## Task to complete
Arrange the lines below into a numbered list, dropping any blank lines.

··········

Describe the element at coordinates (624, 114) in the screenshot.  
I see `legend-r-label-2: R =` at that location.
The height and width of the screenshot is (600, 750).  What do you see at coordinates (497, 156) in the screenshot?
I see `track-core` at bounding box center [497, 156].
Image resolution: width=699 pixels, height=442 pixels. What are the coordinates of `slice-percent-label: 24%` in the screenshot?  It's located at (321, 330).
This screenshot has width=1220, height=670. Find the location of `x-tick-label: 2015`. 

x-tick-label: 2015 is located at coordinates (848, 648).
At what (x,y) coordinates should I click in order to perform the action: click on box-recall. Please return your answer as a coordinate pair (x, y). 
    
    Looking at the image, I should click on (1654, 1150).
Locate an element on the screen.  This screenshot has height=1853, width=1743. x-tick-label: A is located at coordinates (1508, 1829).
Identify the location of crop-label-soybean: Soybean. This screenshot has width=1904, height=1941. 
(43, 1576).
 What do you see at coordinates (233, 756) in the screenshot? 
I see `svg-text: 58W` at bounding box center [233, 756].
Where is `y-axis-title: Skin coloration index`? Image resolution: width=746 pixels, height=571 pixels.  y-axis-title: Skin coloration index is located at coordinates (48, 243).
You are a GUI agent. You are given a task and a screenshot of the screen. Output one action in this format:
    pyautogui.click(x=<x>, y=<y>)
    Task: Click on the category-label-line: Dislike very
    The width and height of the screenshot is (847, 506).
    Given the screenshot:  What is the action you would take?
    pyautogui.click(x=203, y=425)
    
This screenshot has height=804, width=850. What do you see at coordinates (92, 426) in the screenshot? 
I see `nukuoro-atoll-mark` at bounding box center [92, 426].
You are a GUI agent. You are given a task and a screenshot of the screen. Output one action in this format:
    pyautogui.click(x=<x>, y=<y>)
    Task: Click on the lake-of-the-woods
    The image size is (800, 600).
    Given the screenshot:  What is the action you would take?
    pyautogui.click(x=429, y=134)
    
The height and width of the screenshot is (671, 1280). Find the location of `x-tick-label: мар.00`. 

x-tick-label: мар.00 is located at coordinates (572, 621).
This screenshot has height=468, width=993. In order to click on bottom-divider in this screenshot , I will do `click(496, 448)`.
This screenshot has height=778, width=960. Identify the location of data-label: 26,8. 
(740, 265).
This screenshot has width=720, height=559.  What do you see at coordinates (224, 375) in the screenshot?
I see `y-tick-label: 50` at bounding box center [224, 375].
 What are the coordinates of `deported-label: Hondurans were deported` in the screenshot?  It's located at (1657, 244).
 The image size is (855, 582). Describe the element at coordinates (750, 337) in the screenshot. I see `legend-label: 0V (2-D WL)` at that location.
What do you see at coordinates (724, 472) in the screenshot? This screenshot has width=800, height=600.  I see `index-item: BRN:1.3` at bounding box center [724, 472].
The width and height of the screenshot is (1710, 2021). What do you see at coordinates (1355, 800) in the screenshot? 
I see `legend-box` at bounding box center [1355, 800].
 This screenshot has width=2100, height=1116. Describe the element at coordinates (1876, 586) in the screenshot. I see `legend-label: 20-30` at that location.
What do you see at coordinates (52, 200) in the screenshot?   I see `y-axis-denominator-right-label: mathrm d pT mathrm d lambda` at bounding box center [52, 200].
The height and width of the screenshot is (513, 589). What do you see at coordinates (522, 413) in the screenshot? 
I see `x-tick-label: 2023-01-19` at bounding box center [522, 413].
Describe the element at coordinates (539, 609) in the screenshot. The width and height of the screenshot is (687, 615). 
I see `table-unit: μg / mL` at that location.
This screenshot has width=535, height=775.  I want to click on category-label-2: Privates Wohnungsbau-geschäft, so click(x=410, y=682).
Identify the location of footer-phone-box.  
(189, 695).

··········

## Task output
1. Describe the element at coordinates (624, 114) in the screenshot.  
2. I see `legend-r-label-2: R =` at that location.
3. The height and width of the screenshot is (600, 750).  What do you see at coordinates (497, 156) in the screenshot?
4. I see `track-core` at bounding box center [497, 156].
5. Image resolution: width=699 pixels, height=442 pixels. What are the coordinates of `slice-percent-label: 24%` in the screenshot?  It's located at (321, 330).
6. This screenshot has width=1220, height=670. Find the location of `x-tick-label: 2015`. 
7. x-tick-label: 2015 is located at coordinates (848, 648).
8. At what (x,y) coordinates should I click in order to perform the action: click on box-recall. Please return your answer as a coordinate pair (x, y). 
9.     Looking at the image, I should click on (1654, 1150).
10. Locate an element on the screen.  This screenshot has height=1853, width=1743. x-tick-label: A is located at coordinates (1508, 1829).
11. Identify the location of crop-label-soybean: Soybean. This screenshot has width=1904, height=1941. 
12. (43, 1576).
13.  What do you see at coordinates (233, 756) in the screenshot? 
14. I see `svg-text: 58W` at bounding box center [233, 756].
15. Where is `y-axis-title: Skin coloration index`? Image resolution: width=746 pixels, height=571 pixels.  y-axis-title: Skin coloration index is located at coordinates (48, 243).
16. You are a GUI agent. You are given a task and a screenshot of the screen. Output one action in this format:
17.     pyautogui.click(x=<x>, y=<y>)
18.     Task: Click on the category-label-line: Dislike very
19.     The width and height of the screenshot is (847, 506).
20.     Given the screenshot:  What is the action you would take?
21.     pyautogui.click(x=203, y=425)
22. This screenshot has height=804, width=850. What do you see at coordinates (92, 426) in the screenshot? 
23. I see `nukuoro-atoll-mark` at bounding box center [92, 426].
24. You are a GUI agent. You are given a task and a screenshot of the screen. Output one action in this format:
25.     pyautogui.click(x=<x>, y=<y>)
26.     Task: Click on the lake-of-the-woods
27.     The image size is (800, 600).
28.     Given the screenshot:  What is the action you would take?
29.     pyautogui.click(x=429, y=134)
30. The height and width of the screenshot is (671, 1280). Find the location of `x-tick-label: мар.00`. 
31. x-tick-label: мар.00 is located at coordinates (572, 621).
32. This screenshot has height=468, width=993. In order to click on bottom-divider in this screenshot , I will do `click(496, 448)`.
33. This screenshot has height=778, width=960. Identify the location of data-label: 26,8. 
34. (740, 265).
35. This screenshot has width=720, height=559.  What do you see at coordinates (224, 375) in the screenshot?
36. I see `y-tick-label: 50` at bounding box center [224, 375].
37.  What are the coordinates of `deported-label: Hondurans were deported` in the screenshot?  It's located at (1657, 244).
38.  The image size is (855, 582). Describe the element at coordinates (750, 337) in the screenshot. I see `legend-label: 0V (2-D WL)` at that location.
39. What do you see at coordinates (724, 472) in the screenshot? This screenshot has width=800, height=600.  I see `index-item: BRN:1.3` at bounding box center [724, 472].
40. The width and height of the screenshot is (1710, 2021). What do you see at coordinates (1355, 800) in the screenshot? 
41. I see `legend-box` at bounding box center [1355, 800].
42.  This screenshot has width=2100, height=1116. Describe the element at coordinates (1876, 586) in the screenshot. I see `legend-label: 20-30` at that location.
43. What do you see at coordinates (52, 200) in the screenshot?   I see `y-axis-denominator-right-label: mathrm d pT mathrm d lambda` at bounding box center [52, 200].
44. The height and width of the screenshot is (513, 589). What do you see at coordinates (522, 413) in the screenshot? 
45. I see `x-tick-label: 2023-01-19` at bounding box center [522, 413].
46. Describe the element at coordinates (539, 609) in the screenshot. The width and height of the screenshot is (687, 615). 
47. I see `table-unit: μg / mL` at that location.
48. This screenshot has width=535, height=775.  I want to click on category-label-2: Privates Wohnungsbau-geschäft, so click(x=410, y=682).
49. Identify the location of footer-phone-box.  
50. (189, 695).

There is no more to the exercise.